(What you should do):
Copy the items from the line containing "Image resolution: width=688" through the end of the items, inclusive, with every character unchanged. Leave the pictures out of your copy.
----- Records shown -----
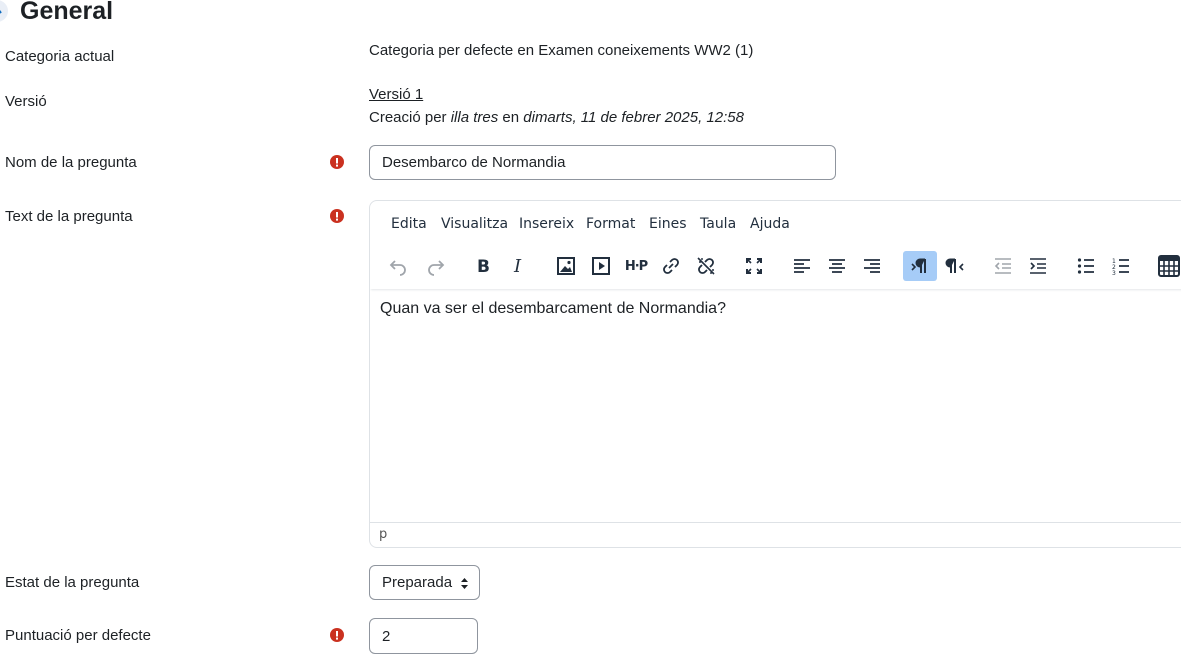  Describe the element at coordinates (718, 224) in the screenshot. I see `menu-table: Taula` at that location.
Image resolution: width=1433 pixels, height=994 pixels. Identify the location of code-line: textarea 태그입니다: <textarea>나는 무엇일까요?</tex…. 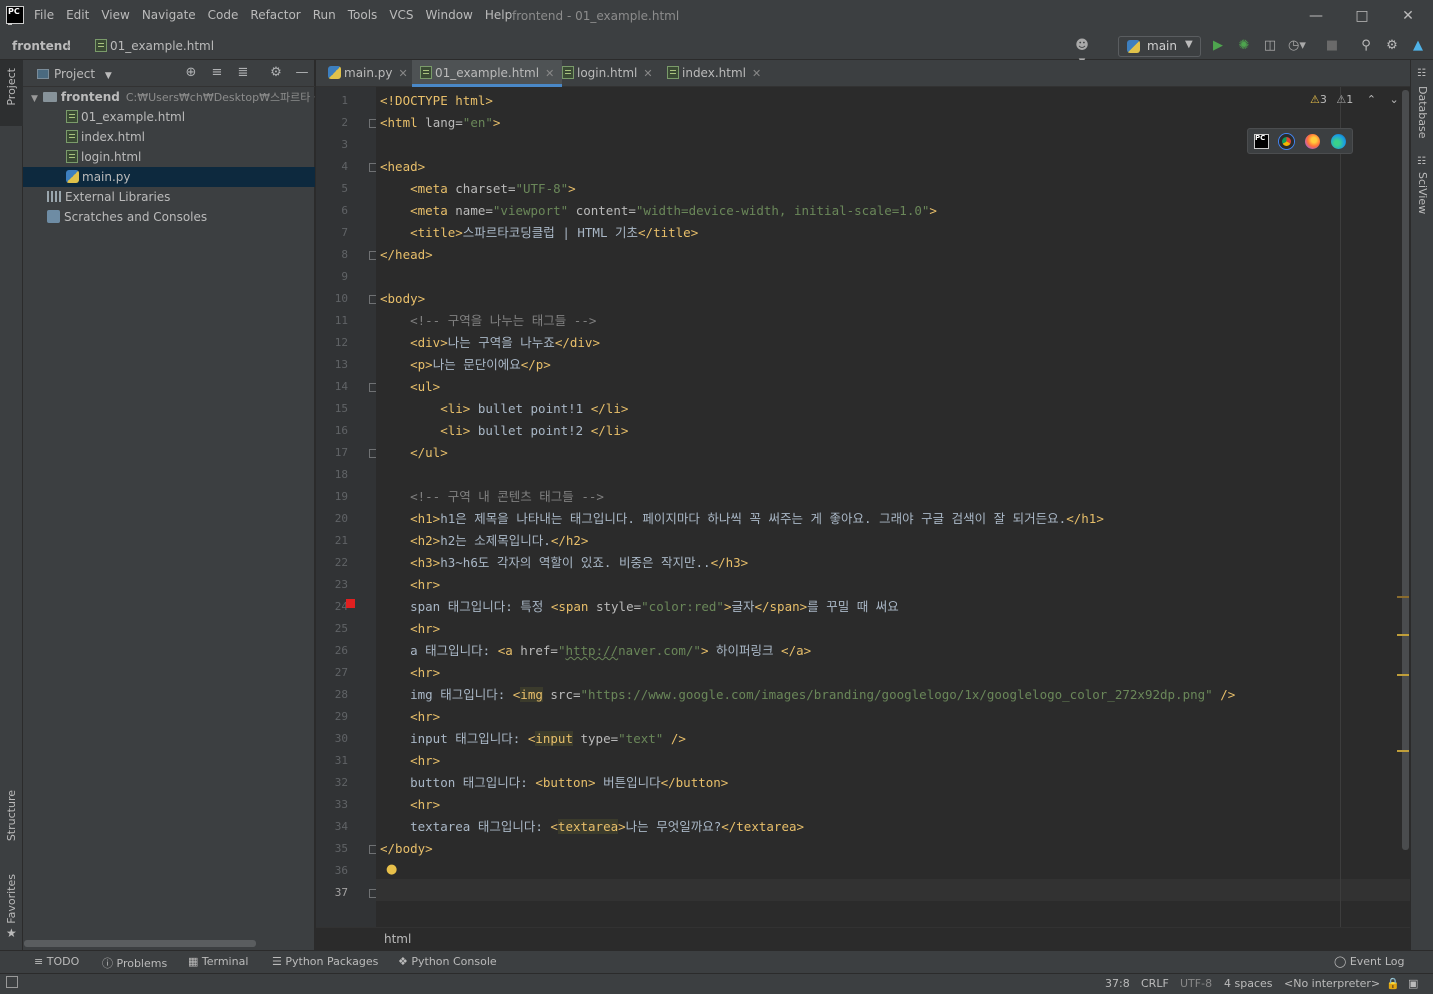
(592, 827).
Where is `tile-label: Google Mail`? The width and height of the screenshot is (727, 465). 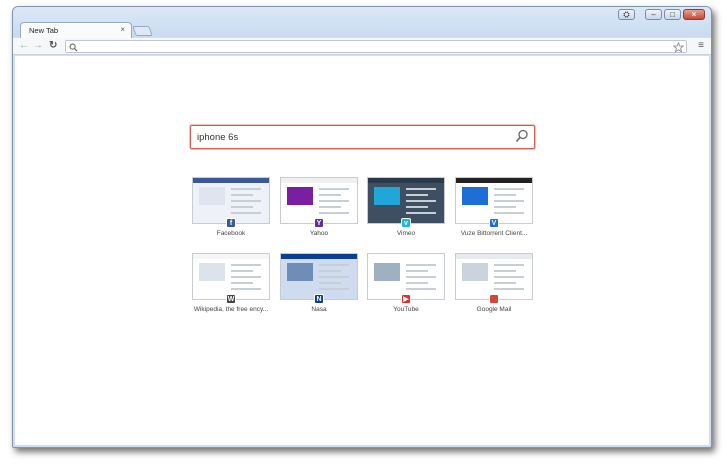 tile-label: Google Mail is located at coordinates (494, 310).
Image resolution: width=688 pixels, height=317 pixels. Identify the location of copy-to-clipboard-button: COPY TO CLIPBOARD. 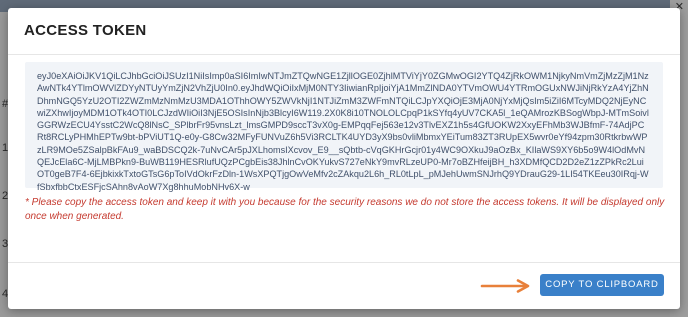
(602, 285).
-----
(The completed task):
Image resolution: width=688 pixels, height=317 pixels. Identify the location of copy-to-clipboard-button: COPY TO CLIPBOARD. 
(602, 285).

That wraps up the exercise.